Por todo ello, que en Galicia y Euskadi haya ido a votar, respectivamente, el 58,8% y el 52,8% del censo no deja de ser extraordinario. Al margen de las críticas, la democracia sigue llevándonos a la urna incluso con riesgo de contagio. En ese valiente gesto de “ponte la mascarilla y vamos a votar” tiene mucho que ver la calidad de los líderes que se presentaban --Alberto Núñez Feijóo e Iñigo Urkullu-- y también el miedo a peores aspirantes o a resultados de difícil gobernabilidad. Siempre se ha dicho que las elecciones, más que ganarlas, se pierden. Ante la prevista caída de más del 10% del PIB español en 2020, es más importante que nunca contar con Gobiernos dedicados al servicio público, a mejorar la sanidad y a encontrar soluciones que generen empleo. Entre un líder y un jefecillo, tanto en la Administración como en la empresa, hay un espacio mayor que los dos metros que exige la lucha contra el Covid.
He tenido muchos jefes en mi vida.
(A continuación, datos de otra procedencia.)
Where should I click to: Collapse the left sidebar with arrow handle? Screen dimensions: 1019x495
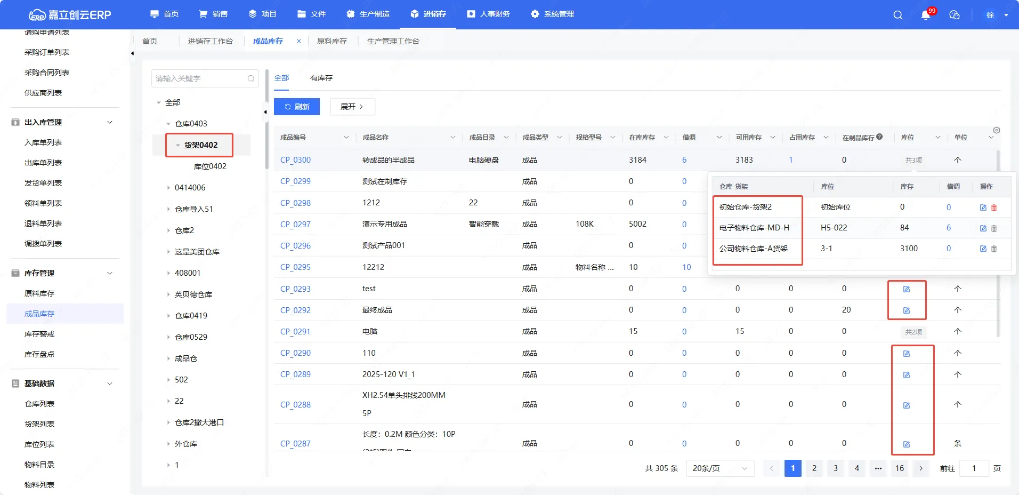[132, 53]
El primero, en Mundo Diario, fue una mujer, una directora de la que aprendí que solo te arrepientes de lo que no haces. Ese consejo me envió fuera de España a buscarme la vida; sigo en deuda con ella. Desde entonces he tenido otros superiores (algunos importantes y capaces, otros de los que más valía alejarse), pero solo uno fue desde el primer día el "director general”, la persona a quien se le podía exponer todo. Su pensamiento iba por delante del día a día, preparando la siguiente fase de la empresa y llevándola a cabo sin titubeos ni tretas; jamás le vi tomar una decisión contra nadie, menos aún solo a su favor, y nunca le oí un grito. Lo esencial era el futuro de la empresa. Era un líder.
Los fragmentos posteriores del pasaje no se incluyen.